American drag performer and cosplayer

Megami, also known as Megami D.Vil, is the stage name of Jonathan Soto-Reyes (born April 21, 1989), an American drag queen and cosplayer best known for competing on season 16 of RuPaul's Drag Race. She was born and raised in Sunset Park, Brooklyn and Staten Island, and is currently based in Brooklyn.

== Career ==
Megami began performing in drag in 2016 when she won the cosplay lip-sync show GeekSync in New York. Her drag name is inspired by the Japanese word for goddess, Choujyu Sentai Liveman and by the video game Shin Megami Tensei: Digital Devil Saga.

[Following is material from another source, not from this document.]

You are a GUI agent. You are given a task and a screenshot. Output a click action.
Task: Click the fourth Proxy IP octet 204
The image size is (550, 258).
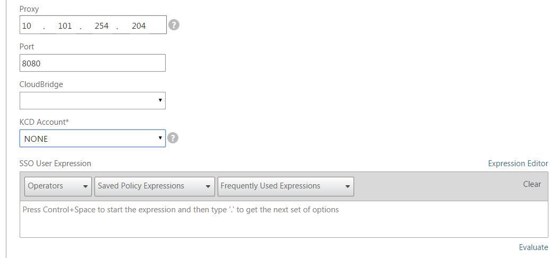pos(139,25)
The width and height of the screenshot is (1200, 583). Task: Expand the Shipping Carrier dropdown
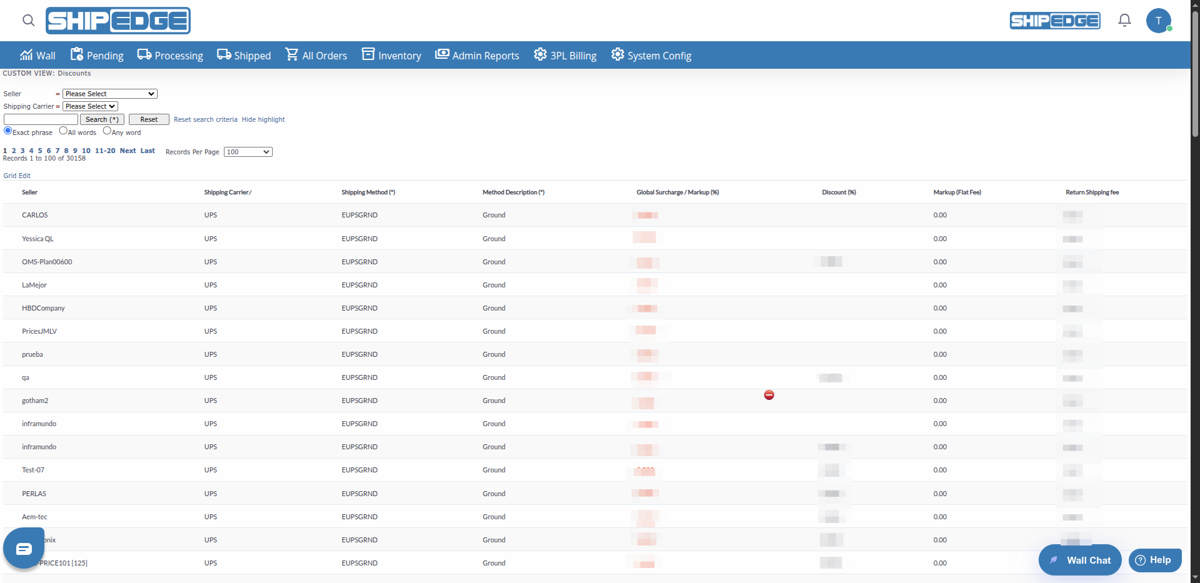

Megami was cast on the sixteenth season of RuPaul's Drag Race, having applied to compete on the show five times. Megami first appeared in the season's second episode which premiered on January 12, 2024. Her talent show performance in this episode, in which she held up a banner stating "Protect Queer Art", subsequently became a meme in the Drag Race community; it was the subject of a parody by The Boulet Brothers' Dragula contestant Meatball at her Fat Slut drag show.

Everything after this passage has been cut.